Quid avec les «shutdown»?

Le nombre de nouvelles infections par le coronavirus continue d'augmenter dans monde. En même temps, les répercussions économiques de ces confinements sont dramatiques et gagnent en ampleur. Au second trimestre, l'économie globale devrait enregistrer un repli jamais vu de la croissance. Par ailleurs, la population peine à rester patiente. Aux gouvernements maintenant de se déterminer à partir de quand une normalisation progressive et un assouplissement des mesures seront appro-priées. Il faudra bientôt aborder les stratégies «exit» pour s'en sortir. Nul doute qu'un coup de pouce en ce sens viendra des faits avérés sur le Covid-19 et du grand nombre de données médicales actuellement disponibles. Cette semaine, une étude a par ailleurs été publiée dans la revue médicale renommée «The Lancet», dans laquelle le taux effectif des décès en cas de contamination au Coronavirus se monte à près de 0,7 % seulement. Ce chiffre serait donc nettement inférieur à ce qui était supposé à ce jour, mais force est de constater que le virus reste encore environ sept fois plus mortel qu'un virus moyen de la grippe. Malheureusement, ce n'est qu'après la pandémie que nous en connaîtrons les détails. Cela rend la situation très difficile aussi bien pour le Conseil fédéral que pour les virologues et les économistes de tirer les bonnes conclusions. A notre niveau, penser à des scénarios peut nous aider.
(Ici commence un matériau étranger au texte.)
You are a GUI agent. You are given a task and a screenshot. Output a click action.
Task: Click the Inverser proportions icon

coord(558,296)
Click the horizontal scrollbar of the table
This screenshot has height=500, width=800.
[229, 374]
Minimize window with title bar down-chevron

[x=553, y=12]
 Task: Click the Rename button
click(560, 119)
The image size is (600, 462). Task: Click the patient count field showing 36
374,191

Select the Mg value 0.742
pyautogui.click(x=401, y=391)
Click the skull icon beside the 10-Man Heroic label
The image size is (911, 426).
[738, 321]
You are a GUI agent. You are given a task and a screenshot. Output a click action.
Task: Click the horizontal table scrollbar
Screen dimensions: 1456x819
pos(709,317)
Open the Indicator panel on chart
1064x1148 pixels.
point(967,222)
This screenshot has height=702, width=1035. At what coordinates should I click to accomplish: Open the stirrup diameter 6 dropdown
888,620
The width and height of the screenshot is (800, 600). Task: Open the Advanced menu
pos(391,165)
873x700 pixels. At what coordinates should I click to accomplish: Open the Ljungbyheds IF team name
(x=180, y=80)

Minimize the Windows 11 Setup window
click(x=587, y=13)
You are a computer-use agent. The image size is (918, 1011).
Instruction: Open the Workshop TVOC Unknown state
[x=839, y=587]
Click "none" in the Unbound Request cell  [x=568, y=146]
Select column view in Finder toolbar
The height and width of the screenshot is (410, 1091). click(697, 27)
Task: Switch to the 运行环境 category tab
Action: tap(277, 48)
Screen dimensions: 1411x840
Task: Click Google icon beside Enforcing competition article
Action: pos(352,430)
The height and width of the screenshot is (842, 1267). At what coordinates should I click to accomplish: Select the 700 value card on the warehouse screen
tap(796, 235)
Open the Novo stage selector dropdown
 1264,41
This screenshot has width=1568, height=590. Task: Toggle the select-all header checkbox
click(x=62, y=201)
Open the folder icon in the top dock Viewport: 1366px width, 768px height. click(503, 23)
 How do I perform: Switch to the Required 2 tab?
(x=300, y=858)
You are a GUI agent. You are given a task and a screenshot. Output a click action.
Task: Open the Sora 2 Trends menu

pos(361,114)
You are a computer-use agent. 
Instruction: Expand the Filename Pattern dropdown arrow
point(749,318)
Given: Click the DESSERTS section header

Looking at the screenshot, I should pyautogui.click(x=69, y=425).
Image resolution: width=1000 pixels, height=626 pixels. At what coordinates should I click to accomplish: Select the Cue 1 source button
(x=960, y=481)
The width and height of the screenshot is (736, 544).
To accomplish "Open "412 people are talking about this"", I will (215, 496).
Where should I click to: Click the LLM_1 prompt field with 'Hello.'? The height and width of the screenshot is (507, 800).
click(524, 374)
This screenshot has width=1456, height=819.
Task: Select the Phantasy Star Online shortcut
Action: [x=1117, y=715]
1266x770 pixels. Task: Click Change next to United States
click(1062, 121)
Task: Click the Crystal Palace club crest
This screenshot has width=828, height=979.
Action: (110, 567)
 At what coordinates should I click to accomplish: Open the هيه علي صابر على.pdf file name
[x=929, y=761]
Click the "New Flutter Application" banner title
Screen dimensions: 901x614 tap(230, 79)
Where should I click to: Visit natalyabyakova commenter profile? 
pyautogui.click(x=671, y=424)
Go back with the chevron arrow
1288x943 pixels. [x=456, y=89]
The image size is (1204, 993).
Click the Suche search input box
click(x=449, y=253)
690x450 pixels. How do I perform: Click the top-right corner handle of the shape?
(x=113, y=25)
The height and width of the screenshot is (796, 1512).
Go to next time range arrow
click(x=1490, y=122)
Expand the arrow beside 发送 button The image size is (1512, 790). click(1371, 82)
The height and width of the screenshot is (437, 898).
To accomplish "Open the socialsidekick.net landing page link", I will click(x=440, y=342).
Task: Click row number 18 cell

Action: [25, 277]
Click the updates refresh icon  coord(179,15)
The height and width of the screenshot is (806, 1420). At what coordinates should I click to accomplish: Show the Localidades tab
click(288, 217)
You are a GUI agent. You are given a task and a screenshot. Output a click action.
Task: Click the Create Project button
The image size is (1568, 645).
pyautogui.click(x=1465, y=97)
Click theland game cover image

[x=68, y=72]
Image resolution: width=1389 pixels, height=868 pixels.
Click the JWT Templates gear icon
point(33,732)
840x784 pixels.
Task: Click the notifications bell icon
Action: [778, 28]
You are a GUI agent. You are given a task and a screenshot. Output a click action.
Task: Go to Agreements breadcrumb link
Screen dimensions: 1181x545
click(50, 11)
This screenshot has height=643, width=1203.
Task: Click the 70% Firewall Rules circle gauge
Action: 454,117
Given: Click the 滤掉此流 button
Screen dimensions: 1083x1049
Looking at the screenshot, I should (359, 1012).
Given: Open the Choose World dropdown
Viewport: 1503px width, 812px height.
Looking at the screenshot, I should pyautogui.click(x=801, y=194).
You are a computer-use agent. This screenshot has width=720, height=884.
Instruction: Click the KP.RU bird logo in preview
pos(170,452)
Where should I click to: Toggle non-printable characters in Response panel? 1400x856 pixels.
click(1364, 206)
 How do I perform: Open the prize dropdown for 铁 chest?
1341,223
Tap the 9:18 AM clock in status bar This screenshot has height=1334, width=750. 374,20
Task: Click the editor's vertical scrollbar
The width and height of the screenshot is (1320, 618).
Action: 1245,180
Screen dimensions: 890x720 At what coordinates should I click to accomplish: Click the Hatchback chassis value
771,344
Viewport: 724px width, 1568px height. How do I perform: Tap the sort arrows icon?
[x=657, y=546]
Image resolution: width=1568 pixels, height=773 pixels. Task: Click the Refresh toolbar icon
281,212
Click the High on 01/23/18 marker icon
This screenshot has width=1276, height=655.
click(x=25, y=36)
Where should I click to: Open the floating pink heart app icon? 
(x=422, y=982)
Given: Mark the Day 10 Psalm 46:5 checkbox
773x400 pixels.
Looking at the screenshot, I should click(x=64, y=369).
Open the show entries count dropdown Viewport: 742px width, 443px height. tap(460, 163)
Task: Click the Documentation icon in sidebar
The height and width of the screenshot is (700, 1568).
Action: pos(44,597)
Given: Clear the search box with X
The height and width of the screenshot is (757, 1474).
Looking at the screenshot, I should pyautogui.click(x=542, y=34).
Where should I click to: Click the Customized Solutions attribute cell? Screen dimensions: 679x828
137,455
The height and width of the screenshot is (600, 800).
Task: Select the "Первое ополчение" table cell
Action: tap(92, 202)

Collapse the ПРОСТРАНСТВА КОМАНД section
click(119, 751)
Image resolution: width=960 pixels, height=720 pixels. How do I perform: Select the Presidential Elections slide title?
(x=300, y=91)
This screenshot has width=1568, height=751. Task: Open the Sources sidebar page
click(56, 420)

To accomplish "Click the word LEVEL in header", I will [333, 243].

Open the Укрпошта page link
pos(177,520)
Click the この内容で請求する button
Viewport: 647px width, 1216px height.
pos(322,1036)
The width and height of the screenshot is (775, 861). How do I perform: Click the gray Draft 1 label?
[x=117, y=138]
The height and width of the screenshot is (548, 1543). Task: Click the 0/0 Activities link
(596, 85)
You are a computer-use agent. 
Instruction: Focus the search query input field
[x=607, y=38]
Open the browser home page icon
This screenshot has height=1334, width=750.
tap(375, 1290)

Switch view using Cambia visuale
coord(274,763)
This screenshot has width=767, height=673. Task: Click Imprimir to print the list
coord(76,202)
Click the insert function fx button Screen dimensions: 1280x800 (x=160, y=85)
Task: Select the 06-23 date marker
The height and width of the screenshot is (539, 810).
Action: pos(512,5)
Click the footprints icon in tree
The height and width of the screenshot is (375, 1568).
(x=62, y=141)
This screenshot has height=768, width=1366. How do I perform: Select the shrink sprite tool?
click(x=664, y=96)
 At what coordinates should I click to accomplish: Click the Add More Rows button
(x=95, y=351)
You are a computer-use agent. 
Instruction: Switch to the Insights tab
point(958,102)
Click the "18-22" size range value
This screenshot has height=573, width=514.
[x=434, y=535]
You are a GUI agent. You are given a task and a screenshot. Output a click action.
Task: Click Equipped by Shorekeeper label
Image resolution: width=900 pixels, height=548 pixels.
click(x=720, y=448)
Dans notre scénario principal, nous tablons toujours et encore sur un net effondrement de l'économie au premier semestre, suivi par une stabilisation et une reprise au second. Beaucoup de facteurs négatifs sont d'ores et déjà intégrées aux cours sur les marchés financiers. Nous recommandons donc de s'en tenir à l'allocation d'actifs établie et à la stratégie de placement définie.